Parfois nos efforts donnent vraiment des résultats! Hébergement femmes Canada a demandé au Comité permanent de la condition féminine d’entendre plus de voix d’organisations de femmes autochtones après qu’une seule de ces organisations ait présenté un témoignage pendant les neuf rencontres programmées. Tel que mentionné dans notre blog précédent, Sheila Malcolmson (NPD) a soumis une motion d’ajouter une rencontre additionnelle expressément vouée à recevoir des témoignages de femmes autochtones.
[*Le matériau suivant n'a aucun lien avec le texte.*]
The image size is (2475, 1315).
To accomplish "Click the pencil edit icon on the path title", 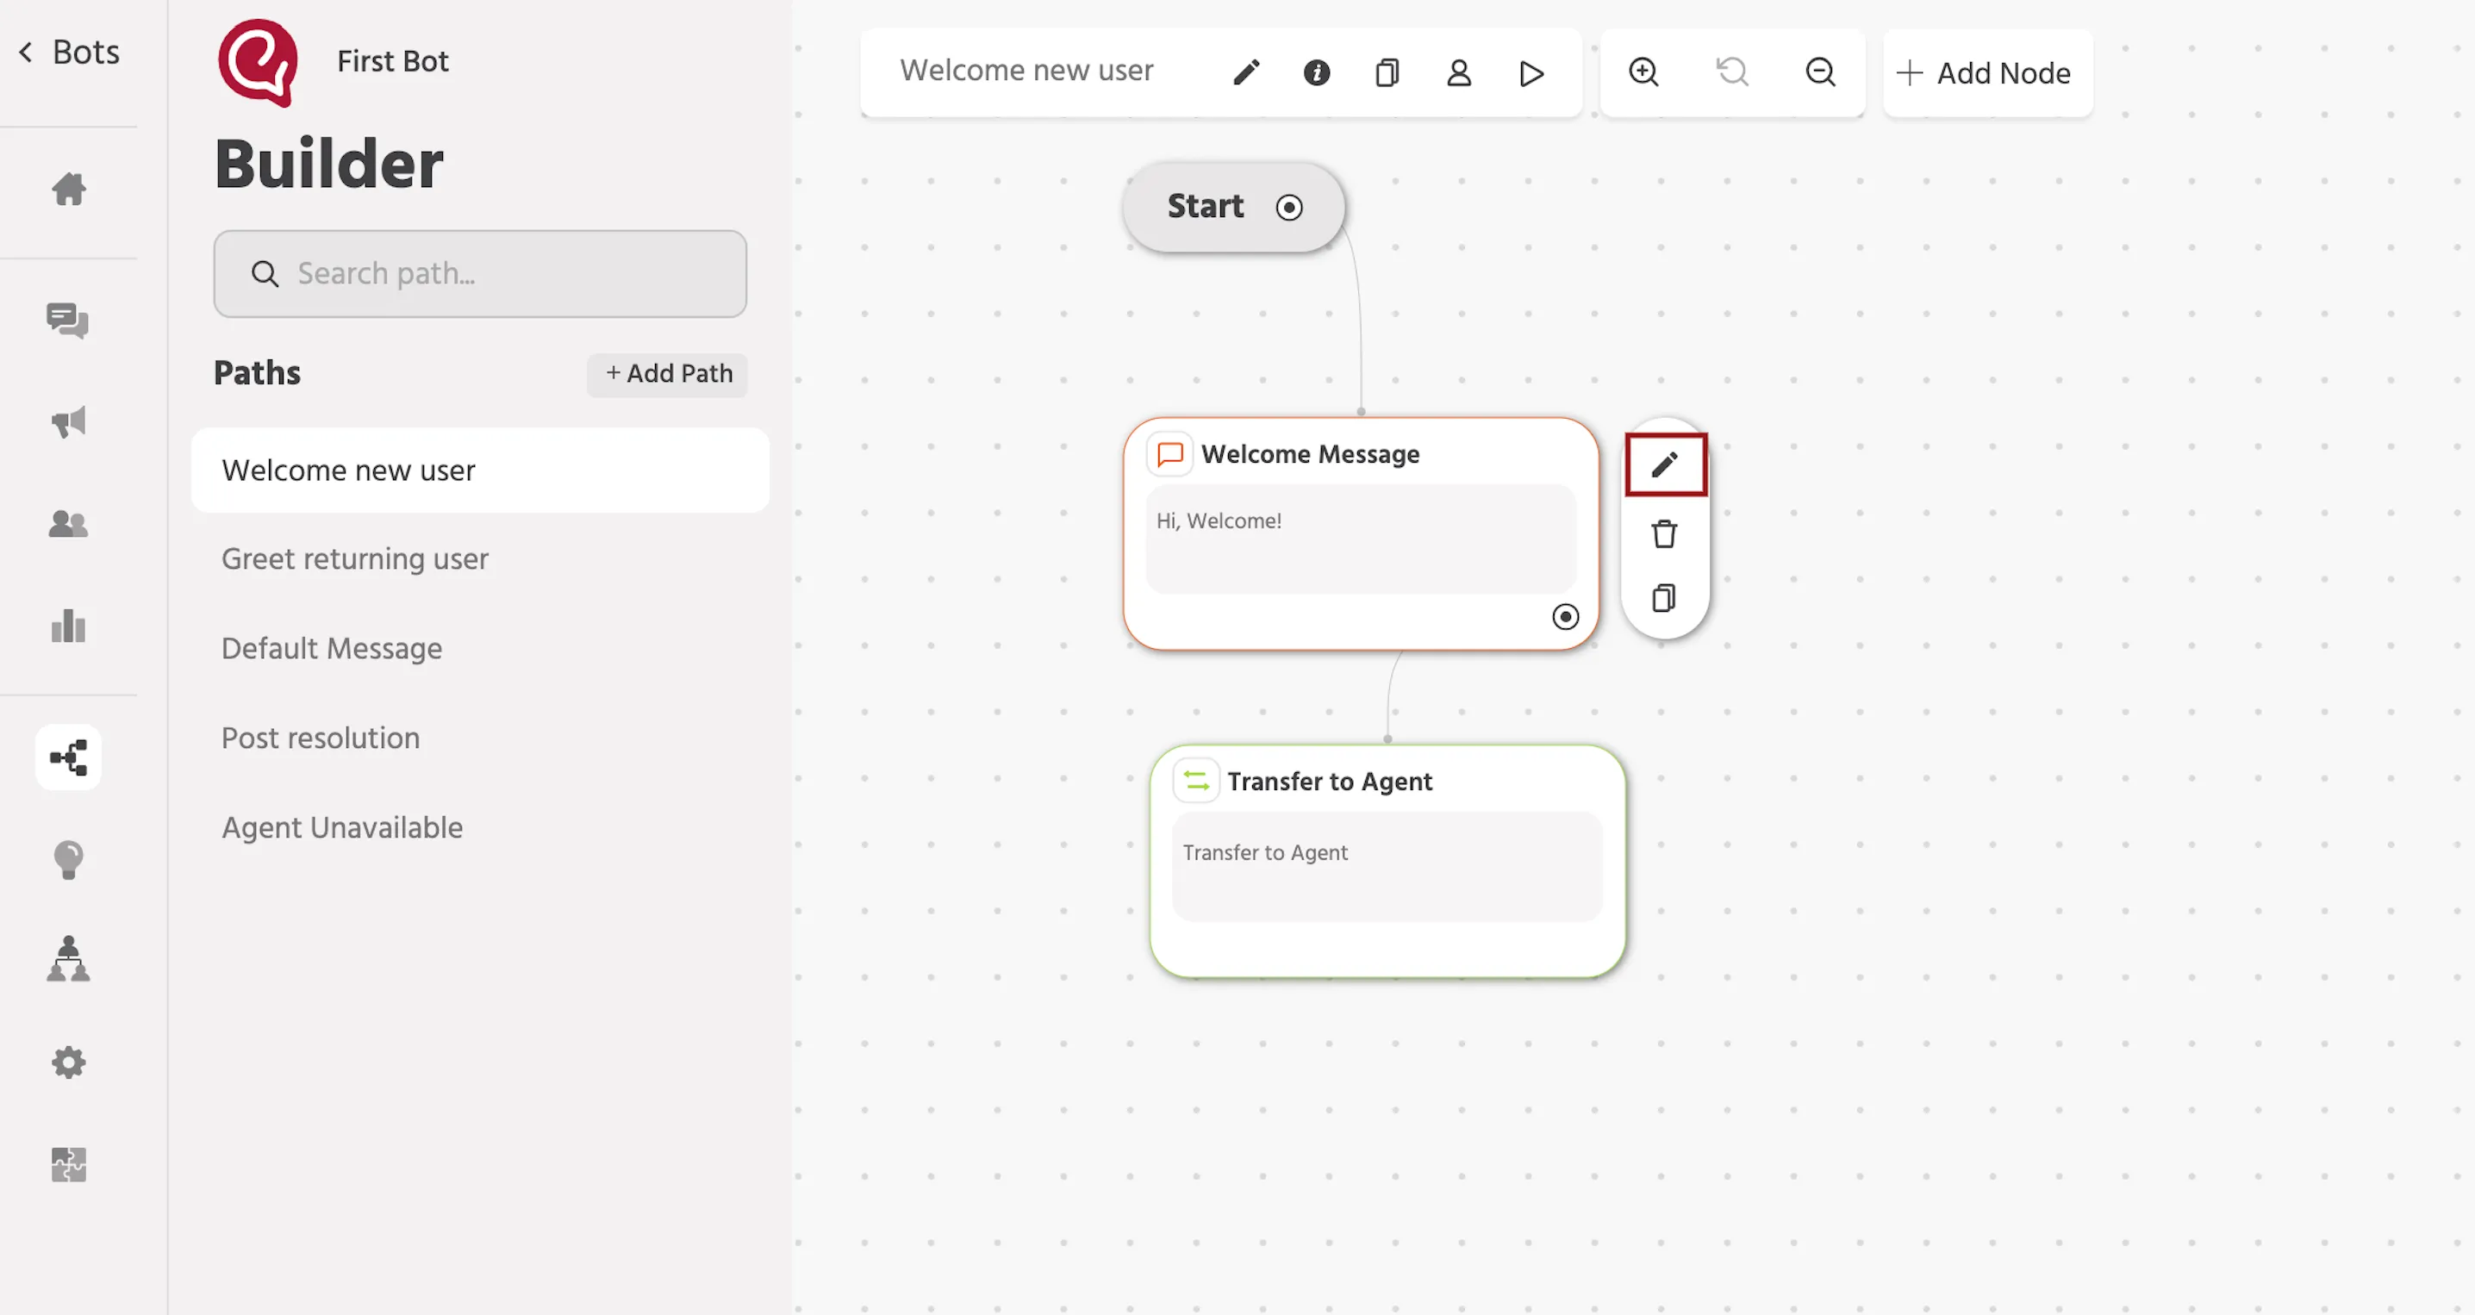I will tap(1245, 74).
Viviane Michel présidente de l’Association des femmes autochtones du Québec et Rebecca Kudloo présidente de Pauktuutit Inuit Women of Canada

Le lundi 3 décembre, le Comité permanent a tenu cette session additionnelle dans le cadre de son examen sur le réseau de refuges et maisons de transition contre la VFF au cours de laquelle il a reçu exclusivement des témoignages d’organisations de femmes autochtones. Cette session était divisée en deux parties d’une heure chacune: Josie Nepinak, directrice de l’AwoTaan Healing Lodge Society et Viviane Michel, présidente de l’Association des femmes autochtones du Québec ont témoigné durant la première heure. Sharmila Chowdhury, personne-ressource en matière de transition au Minwaashin Lodge et Rebecca Kudloo (présidente), et Samantha Michaels (conseillère principale en matière de politiques) de Pauktuutit Inuit Women of Canada ont présenté leurs témoignages durant la deuxième heure.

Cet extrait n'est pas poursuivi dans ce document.